Exercise description: Reproduce the listing, starting at its beginning and ending at the line that contains "(x=303, y=405)", with every occurrence of "Viewport" replaced by "Window" and all else unchanged.

Data for processing:
◆ ◆ ◆ ◆ ◆

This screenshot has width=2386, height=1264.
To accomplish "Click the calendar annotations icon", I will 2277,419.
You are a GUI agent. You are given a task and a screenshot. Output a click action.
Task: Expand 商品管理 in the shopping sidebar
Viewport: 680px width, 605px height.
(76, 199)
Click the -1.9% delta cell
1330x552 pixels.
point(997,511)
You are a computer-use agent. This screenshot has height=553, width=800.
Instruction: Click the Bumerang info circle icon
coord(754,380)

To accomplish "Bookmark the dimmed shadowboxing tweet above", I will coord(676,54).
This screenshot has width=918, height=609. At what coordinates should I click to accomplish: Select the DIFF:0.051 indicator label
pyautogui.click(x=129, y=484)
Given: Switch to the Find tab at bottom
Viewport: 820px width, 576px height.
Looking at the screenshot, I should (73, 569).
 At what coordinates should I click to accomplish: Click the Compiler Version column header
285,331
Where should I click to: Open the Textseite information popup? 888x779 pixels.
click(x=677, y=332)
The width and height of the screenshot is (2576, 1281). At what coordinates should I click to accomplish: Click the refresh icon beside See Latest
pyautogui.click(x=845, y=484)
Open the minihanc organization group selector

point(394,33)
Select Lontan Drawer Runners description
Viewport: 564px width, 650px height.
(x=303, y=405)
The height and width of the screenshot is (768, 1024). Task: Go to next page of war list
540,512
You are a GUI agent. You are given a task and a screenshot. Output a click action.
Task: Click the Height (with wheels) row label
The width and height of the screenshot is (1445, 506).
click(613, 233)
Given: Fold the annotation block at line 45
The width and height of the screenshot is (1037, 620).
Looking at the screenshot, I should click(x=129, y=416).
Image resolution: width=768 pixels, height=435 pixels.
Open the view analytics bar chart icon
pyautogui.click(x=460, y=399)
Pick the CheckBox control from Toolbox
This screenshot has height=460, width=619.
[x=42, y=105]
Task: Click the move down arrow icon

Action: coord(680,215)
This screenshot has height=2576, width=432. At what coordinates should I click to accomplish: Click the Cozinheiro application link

◆ ◆ ◆ ◆ ◆

Solution for this problem:
This screenshot has width=2386, height=1264.
To accomplish "Click the calendar annotations icon", I will 2277,419.
You are a GUI agent. You are given a task and a screenshot. Output a click action.
Task: Expand 商品管理 in the shopping sidebar
Window: 680px width, 605px height.
(76, 199)
Click the -1.9% delta cell
1330x552 pixels.
point(997,511)
You are a computer-use agent. This screenshot has height=553, width=800.
Instruction: Click the Bumerang info circle icon
coord(754,380)

To accomplish "Bookmark the dimmed shadowboxing tweet above", I will coord(676,54).
This screenshot has width=918, height=609. At what coordinates should I click to accomplish: Select the DIFF:0.051 indicator label
pyautogui.click(x=129, y=484)
Given: Switch to the Find tab at bottom
Window: 820px width, 576px height.
Looking at the screenshot, I should (73, 569).
 At what coordinates should I click to accomplish: Click the Compiler Version column header
285,331
Where should I click to: Open the Textseite information popup? 888x779 pixels.
click(x=677, y=332)
The width and height of the screenshot is (2576, 1281). At what coordinates should I click to accomplish: Click the refresh icon beside See Latest
pyautogui.click(x=845, y=484)
Open the minihanc organization group selector

point(394,33)
Select Lontan Drawer Runners description
Window: 564px width, 650px height.
(x=303, y=405)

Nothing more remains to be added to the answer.